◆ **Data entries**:
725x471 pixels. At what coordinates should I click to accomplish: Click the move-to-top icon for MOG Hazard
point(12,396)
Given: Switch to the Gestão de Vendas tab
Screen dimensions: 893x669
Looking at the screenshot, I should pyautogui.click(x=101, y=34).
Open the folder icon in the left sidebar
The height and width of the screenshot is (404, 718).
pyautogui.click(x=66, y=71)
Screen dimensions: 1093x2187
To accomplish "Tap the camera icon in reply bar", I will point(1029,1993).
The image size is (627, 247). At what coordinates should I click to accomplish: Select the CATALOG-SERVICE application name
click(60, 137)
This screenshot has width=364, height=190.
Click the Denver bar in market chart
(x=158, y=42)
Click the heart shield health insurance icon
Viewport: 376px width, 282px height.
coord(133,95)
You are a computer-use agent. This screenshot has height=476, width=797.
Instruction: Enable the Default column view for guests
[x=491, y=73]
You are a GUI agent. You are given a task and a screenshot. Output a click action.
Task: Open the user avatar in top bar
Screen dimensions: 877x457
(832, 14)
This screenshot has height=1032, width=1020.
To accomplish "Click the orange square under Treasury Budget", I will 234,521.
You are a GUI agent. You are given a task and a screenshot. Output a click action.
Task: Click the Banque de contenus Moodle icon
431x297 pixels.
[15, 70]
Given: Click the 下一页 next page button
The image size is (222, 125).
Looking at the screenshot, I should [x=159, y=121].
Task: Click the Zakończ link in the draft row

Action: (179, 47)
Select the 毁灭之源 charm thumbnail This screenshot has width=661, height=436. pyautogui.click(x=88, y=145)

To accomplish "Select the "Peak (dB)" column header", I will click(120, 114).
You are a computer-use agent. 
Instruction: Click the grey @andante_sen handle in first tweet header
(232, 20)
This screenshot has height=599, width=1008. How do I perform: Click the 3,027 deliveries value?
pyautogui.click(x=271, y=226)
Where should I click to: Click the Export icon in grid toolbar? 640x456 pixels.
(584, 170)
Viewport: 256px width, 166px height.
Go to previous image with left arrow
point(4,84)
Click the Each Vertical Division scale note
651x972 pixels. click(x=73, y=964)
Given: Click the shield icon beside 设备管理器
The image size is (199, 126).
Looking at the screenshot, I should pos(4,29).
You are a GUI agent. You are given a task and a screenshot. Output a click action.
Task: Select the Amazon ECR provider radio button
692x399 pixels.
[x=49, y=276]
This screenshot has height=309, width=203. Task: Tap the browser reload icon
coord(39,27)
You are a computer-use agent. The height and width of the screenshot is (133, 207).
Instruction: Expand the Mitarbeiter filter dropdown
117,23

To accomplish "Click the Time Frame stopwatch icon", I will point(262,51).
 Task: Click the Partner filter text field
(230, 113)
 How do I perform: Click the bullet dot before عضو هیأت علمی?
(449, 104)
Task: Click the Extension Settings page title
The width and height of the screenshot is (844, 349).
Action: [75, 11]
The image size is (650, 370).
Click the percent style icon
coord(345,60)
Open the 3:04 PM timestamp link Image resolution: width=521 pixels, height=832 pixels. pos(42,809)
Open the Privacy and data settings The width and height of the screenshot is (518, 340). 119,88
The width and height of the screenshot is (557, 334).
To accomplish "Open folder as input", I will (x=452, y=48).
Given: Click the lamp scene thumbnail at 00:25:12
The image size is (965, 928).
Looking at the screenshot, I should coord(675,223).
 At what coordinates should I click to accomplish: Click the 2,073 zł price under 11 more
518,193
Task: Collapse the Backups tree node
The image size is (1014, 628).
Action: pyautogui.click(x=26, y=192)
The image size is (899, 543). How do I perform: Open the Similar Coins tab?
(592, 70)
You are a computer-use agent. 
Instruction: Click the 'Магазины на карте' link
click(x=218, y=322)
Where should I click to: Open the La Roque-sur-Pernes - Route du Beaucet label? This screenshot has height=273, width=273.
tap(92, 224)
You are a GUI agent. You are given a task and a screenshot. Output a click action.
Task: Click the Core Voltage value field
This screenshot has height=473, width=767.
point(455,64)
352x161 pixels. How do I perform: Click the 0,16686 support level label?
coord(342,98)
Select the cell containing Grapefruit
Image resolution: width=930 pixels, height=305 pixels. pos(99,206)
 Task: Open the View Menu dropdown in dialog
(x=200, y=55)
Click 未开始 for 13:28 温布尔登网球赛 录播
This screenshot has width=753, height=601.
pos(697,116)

◆ **Work instruction**: Find every line in the records that has the word "will". Then report the count alone.

◆ **Answer below**: 5